Assignment: The records that follow must be repeated exactly, minus the images.

Entries supplied:
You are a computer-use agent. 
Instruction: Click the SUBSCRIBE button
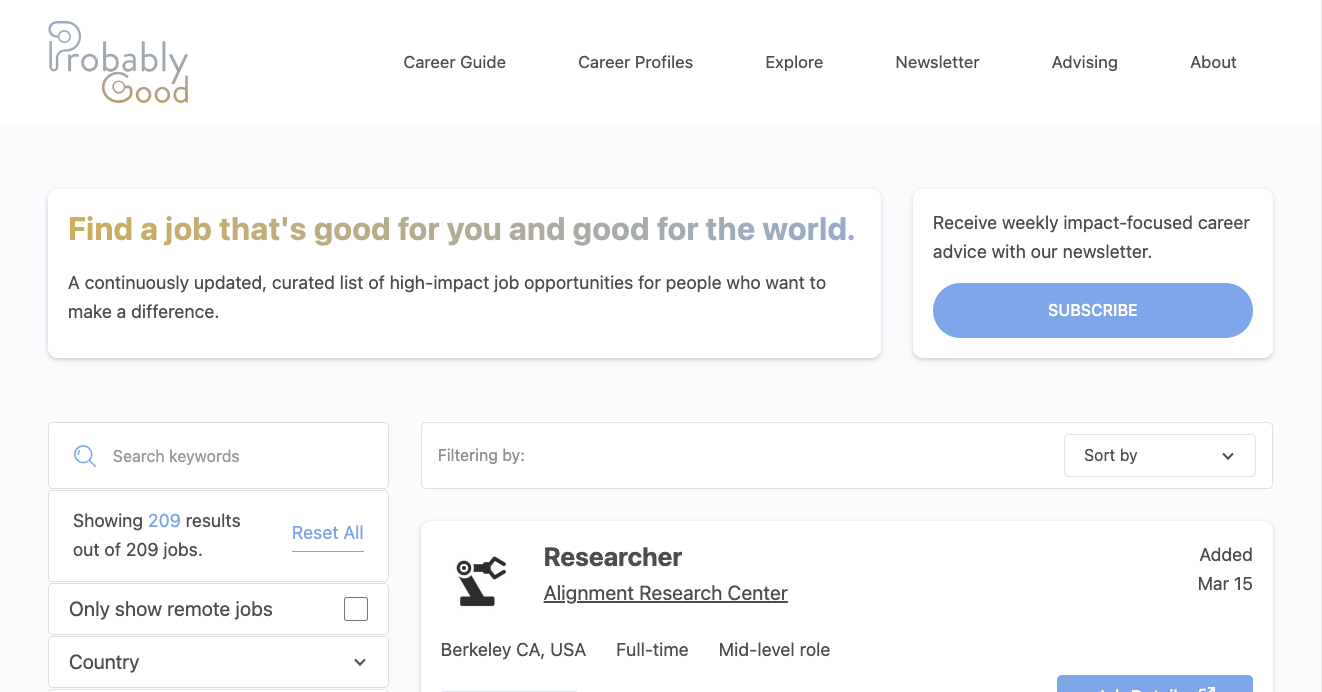pos(1092,310)
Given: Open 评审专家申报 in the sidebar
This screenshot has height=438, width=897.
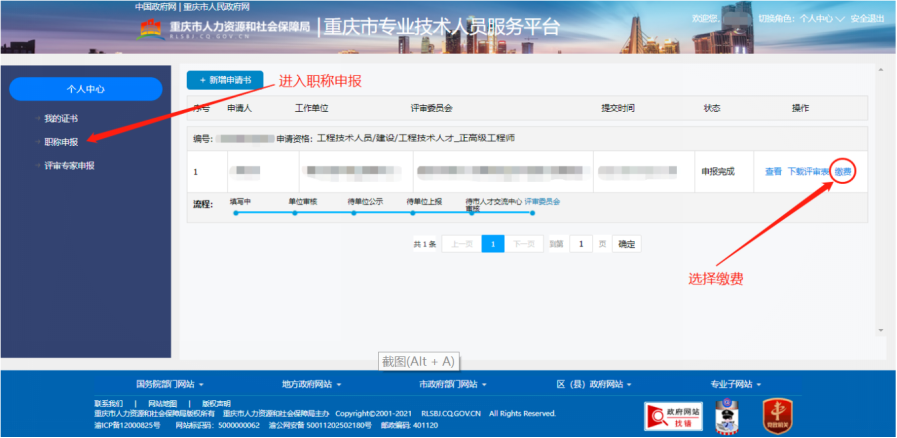Looking at the screenshot, I should (70, 165).
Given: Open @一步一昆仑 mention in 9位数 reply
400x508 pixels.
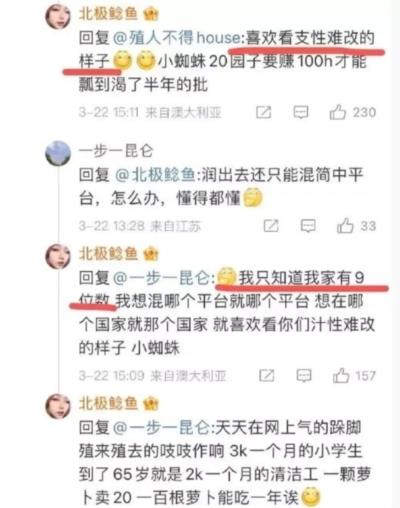Looking at the screenshot, I should [x=162, y=278].
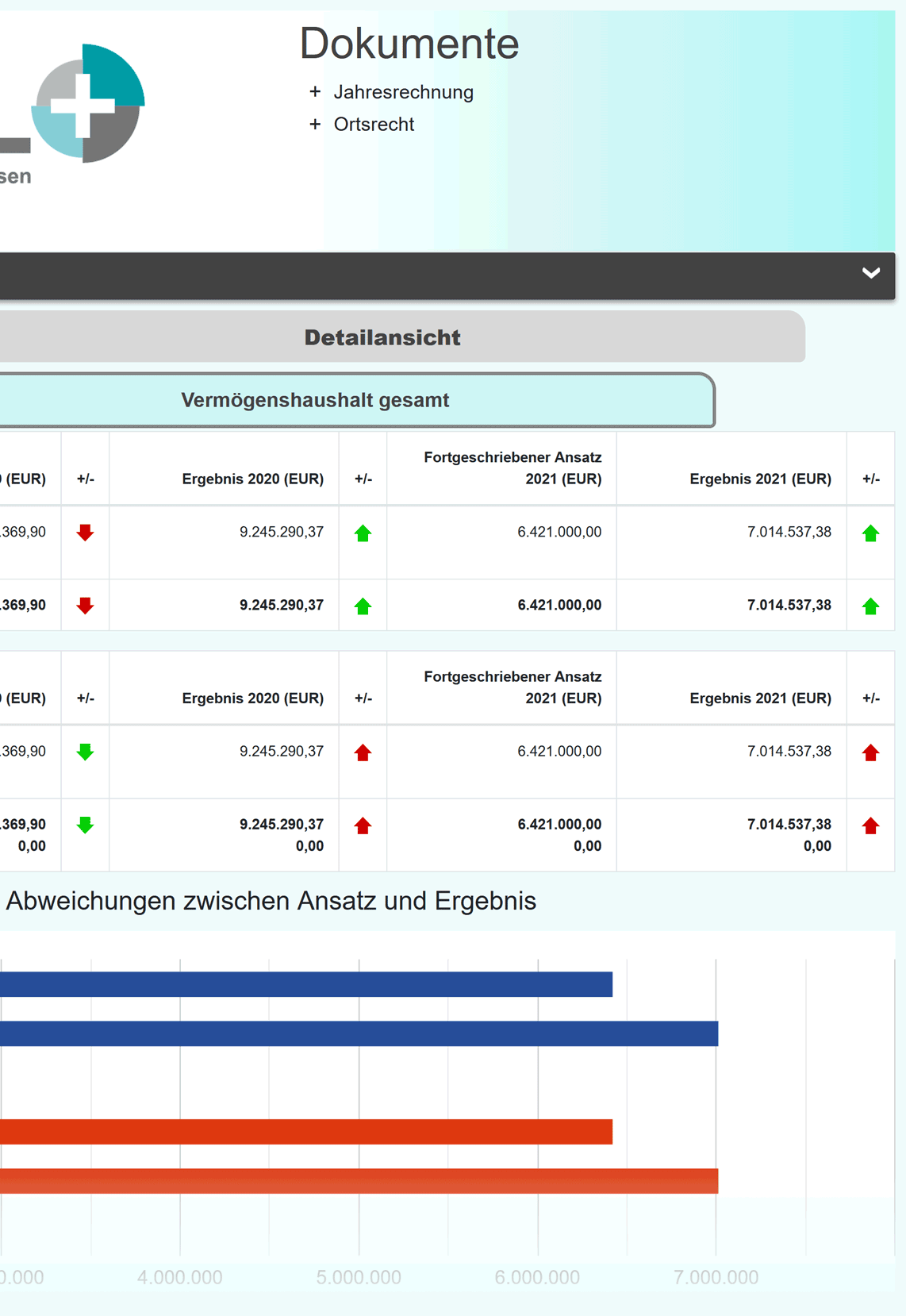This screenshot has width=906, height=1316.
Task: Click red down arrow in first table's top row
Action: (85, 533)
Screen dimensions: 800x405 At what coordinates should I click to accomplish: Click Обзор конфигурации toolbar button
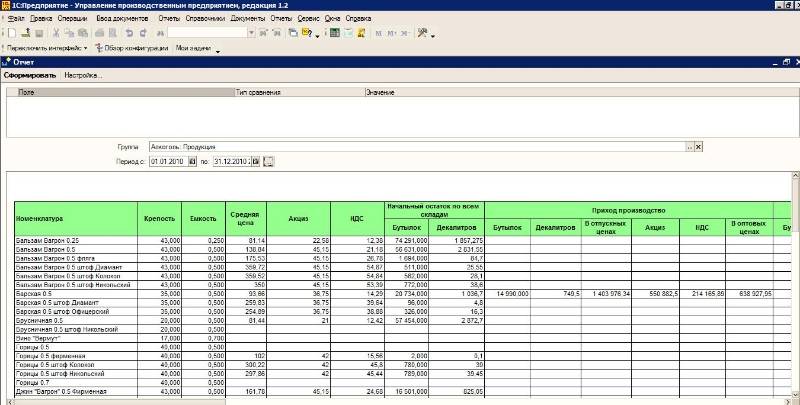pyautogui.click(x=132, y=48)
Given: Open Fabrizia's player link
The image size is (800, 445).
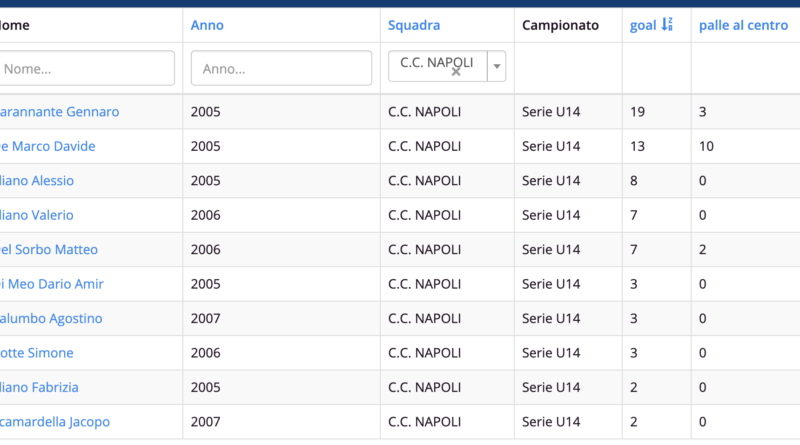Looking at the screenshot, I should click(39, 387).
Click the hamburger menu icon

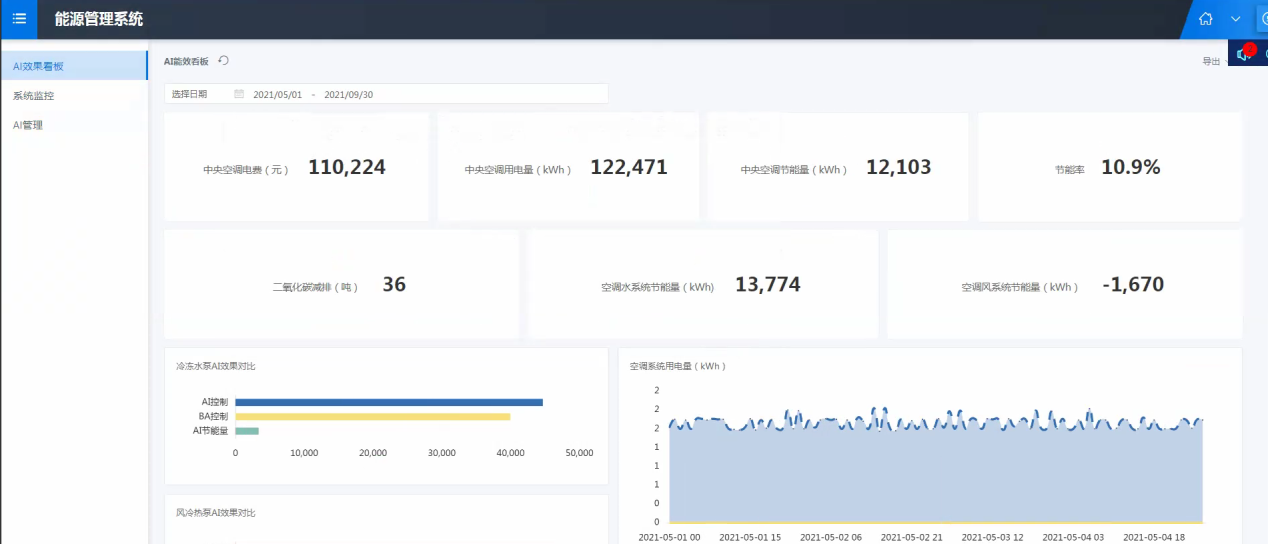pos(19,19)
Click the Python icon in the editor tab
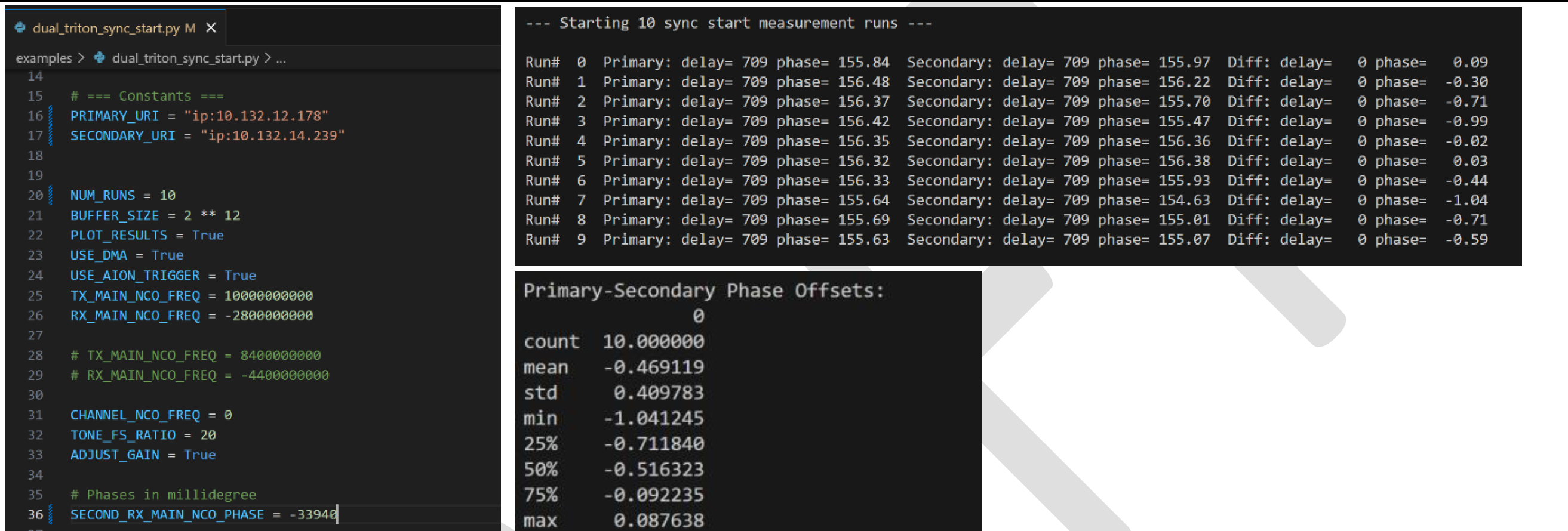The image size is (1568, 531). coord(20,27)
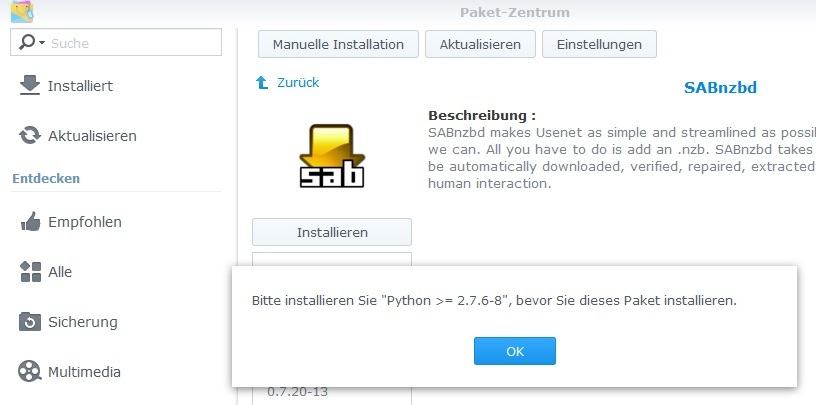The image size is (816, 405).
Task: Click the Sicherung backup icon
Action: pyautogui.click(x=30, y=322)
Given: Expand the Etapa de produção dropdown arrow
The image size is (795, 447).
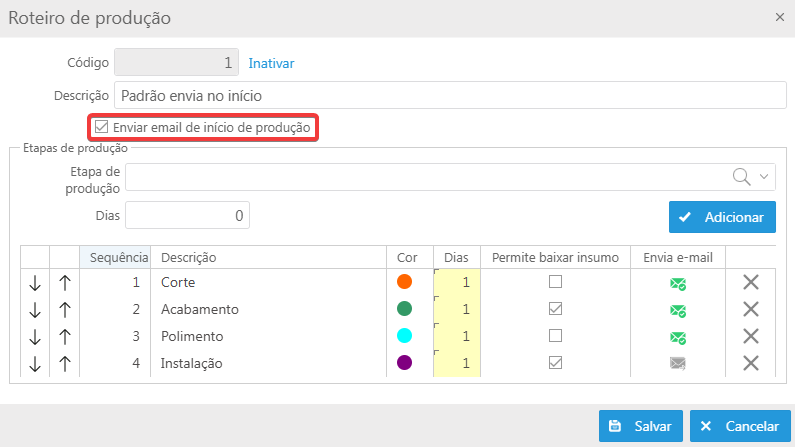Looking at the screenshot, I should 765,176.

Answer box:
You are a computer-use agent. 
Instruction: Click the SUBSCRIBE button
pos(1092,310)
Given: Open 评审专家申报 in the sidebar
This screenshot has height=438, width=897.
Looking at the screenshot, I should (70, 165).
Given: Open @一步一昆仑 mention in 9位数 reply
400x508 pixels.
Looking at the screenshot, I should [x=162, y=278].
This screenshot has width=906, height=1316.
Task: Click red down arrow in first table's top row
Action: (85, 533)
Screen dimensions: 800x405 At what coordinates should I click to accomplish: Click Обзор конфигурации toolbar button
pyautogui.click(x=132, y=48)
Given: Open Fabrizia's player link
The image size is (800, 445).
Looking at the screenshot, I should click(39, 387).
Click the hamburger menu icon

pos(19,19)
Click the Python icon in the editor tab
The image size is (1568, 531). coord(20,27)
The image size is (816, 405).
Task: Click the Sicherung backup icon
Action: pyautogui.click(x=30, y=322)
Given: Expand the Etapa de produção dropdown arrow
The image size is (795, 447).
Looking at the screenshot, I should 765,176.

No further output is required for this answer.